On to my favorite aunt and uncle’s house. It is smaller than I remember.
As I took pictures, the lady living there came from the front porch down to our car. We chatted for a few minutes about the fun times I had sleeping over with my cousin. As we drove off, I heard her say to someone, “some of the old original town’s people.”
Continuing on… the church I was raised in (now empty and has landmark protection status).
The building where I had club meetings and drill team practice.
A grade school on the street we lived. They sometimes had dances on the weekend for us kids.
This used to be one of the places we hung out, ate junk food and danced. It was either The Sweet Shoppe or The Chicken Shack. I can’t remember which. Right in the middle of this building. Long gone…
This is where the sign to the Carver Park I knew once hung.
Nothing but an open field now.
The sign was moved to the opposite side of the street in front of a much smaller park.
Back in my day, that place was huge!! It was on three levels. Low income housing on 1st level with softball fields. Street level had a community activities building and a very large park area with picnic tables, playground equipment and a double basketball court. Third level, more housing. I spent many hours there with my friends. This is where hubby first saw me. At this park. In a tight pink dress. Guess the dress was memorable and made an impression.

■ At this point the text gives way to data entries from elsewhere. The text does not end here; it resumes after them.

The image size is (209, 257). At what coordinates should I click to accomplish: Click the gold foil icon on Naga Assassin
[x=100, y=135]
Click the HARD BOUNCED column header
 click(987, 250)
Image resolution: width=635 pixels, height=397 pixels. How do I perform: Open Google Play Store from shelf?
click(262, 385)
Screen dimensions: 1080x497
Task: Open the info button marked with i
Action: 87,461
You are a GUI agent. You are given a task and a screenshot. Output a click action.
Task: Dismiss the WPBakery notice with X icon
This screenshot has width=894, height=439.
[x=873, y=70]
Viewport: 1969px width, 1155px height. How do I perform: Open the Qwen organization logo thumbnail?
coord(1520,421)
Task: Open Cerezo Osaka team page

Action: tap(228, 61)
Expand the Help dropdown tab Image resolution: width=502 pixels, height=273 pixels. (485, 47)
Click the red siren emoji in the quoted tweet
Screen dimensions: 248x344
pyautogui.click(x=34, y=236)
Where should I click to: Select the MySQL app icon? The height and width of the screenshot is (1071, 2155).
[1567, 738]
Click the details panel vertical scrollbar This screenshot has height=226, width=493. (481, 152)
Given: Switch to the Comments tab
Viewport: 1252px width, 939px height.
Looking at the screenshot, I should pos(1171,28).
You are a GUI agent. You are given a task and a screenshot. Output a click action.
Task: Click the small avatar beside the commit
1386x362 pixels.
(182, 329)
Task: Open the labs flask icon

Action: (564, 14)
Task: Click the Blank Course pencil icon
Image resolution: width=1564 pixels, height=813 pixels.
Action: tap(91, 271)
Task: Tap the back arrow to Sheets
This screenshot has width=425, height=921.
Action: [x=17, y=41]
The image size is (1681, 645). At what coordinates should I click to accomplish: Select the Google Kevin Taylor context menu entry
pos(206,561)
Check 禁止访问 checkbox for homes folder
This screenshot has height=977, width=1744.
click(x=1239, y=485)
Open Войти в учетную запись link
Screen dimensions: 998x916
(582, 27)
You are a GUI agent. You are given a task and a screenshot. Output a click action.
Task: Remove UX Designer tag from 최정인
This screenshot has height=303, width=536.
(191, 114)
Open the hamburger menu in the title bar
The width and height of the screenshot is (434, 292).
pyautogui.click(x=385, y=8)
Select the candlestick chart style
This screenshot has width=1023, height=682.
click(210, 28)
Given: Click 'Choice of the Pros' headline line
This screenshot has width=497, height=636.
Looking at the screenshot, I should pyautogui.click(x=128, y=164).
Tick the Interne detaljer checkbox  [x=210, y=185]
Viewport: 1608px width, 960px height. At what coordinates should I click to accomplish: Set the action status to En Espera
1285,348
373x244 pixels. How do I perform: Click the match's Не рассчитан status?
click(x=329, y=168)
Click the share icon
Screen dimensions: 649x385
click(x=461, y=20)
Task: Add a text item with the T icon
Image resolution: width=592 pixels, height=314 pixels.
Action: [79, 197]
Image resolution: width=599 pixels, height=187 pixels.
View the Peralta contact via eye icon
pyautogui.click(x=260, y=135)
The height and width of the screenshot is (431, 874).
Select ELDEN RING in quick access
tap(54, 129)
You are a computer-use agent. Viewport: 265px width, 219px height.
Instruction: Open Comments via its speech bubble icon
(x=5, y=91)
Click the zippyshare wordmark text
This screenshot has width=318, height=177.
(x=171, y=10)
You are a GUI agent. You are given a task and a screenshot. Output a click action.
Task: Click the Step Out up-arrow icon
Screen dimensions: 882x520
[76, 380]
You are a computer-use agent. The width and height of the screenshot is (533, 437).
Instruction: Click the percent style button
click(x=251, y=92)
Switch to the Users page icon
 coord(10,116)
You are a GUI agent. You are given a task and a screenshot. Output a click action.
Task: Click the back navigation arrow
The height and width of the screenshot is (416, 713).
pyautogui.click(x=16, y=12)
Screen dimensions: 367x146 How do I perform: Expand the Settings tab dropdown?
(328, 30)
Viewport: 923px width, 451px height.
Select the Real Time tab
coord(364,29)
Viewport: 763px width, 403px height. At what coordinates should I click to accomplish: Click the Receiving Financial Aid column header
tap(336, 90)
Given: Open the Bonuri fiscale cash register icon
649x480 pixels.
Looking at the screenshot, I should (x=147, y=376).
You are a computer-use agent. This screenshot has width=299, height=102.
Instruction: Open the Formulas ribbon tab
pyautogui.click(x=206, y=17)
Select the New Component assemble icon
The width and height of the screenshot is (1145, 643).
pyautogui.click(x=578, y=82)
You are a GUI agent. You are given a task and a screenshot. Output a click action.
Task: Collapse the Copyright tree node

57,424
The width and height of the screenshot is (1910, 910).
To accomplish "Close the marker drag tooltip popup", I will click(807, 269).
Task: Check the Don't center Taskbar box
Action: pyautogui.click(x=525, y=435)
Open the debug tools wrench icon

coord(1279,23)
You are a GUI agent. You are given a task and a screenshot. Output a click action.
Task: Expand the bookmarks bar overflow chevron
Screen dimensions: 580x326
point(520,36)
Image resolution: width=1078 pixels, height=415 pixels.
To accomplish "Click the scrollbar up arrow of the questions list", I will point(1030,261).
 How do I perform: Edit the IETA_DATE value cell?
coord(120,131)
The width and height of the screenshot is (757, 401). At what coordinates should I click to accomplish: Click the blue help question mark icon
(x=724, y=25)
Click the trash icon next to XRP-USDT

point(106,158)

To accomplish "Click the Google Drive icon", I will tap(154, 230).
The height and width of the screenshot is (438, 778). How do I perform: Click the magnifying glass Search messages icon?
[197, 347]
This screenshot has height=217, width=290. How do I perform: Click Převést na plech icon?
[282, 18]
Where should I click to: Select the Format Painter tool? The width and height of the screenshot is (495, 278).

Moving on to my best friend’s house. The family members have either moved out of state or passed on in life.
I hadn’t planned to take this picture. We were driving by to get to another street. But hubby insisted. A friend of his had dated my BFF and hubby remembered the house. So, ok, one photo for his Down Memory Lane Collection.
The last stop was what used to be General Electric.
Though I did work there for a hot minute making $80 a week during the summer of 1962, I mainly took the photo for my mom. She worked there FOREVER. 20 some years. I think another company sat up shop but now it is closed, empty.
So, that’s how I spent my Labor Day weekend. Trying my best to remember the faces and places of my youth. Taking it all in with my eyes, ears and nose. Who knows when our paths will cross again.
You know how they say you can never go back home. Well, actually, you CAN go back home. Just don’t expect that the place stood still. It won’t have.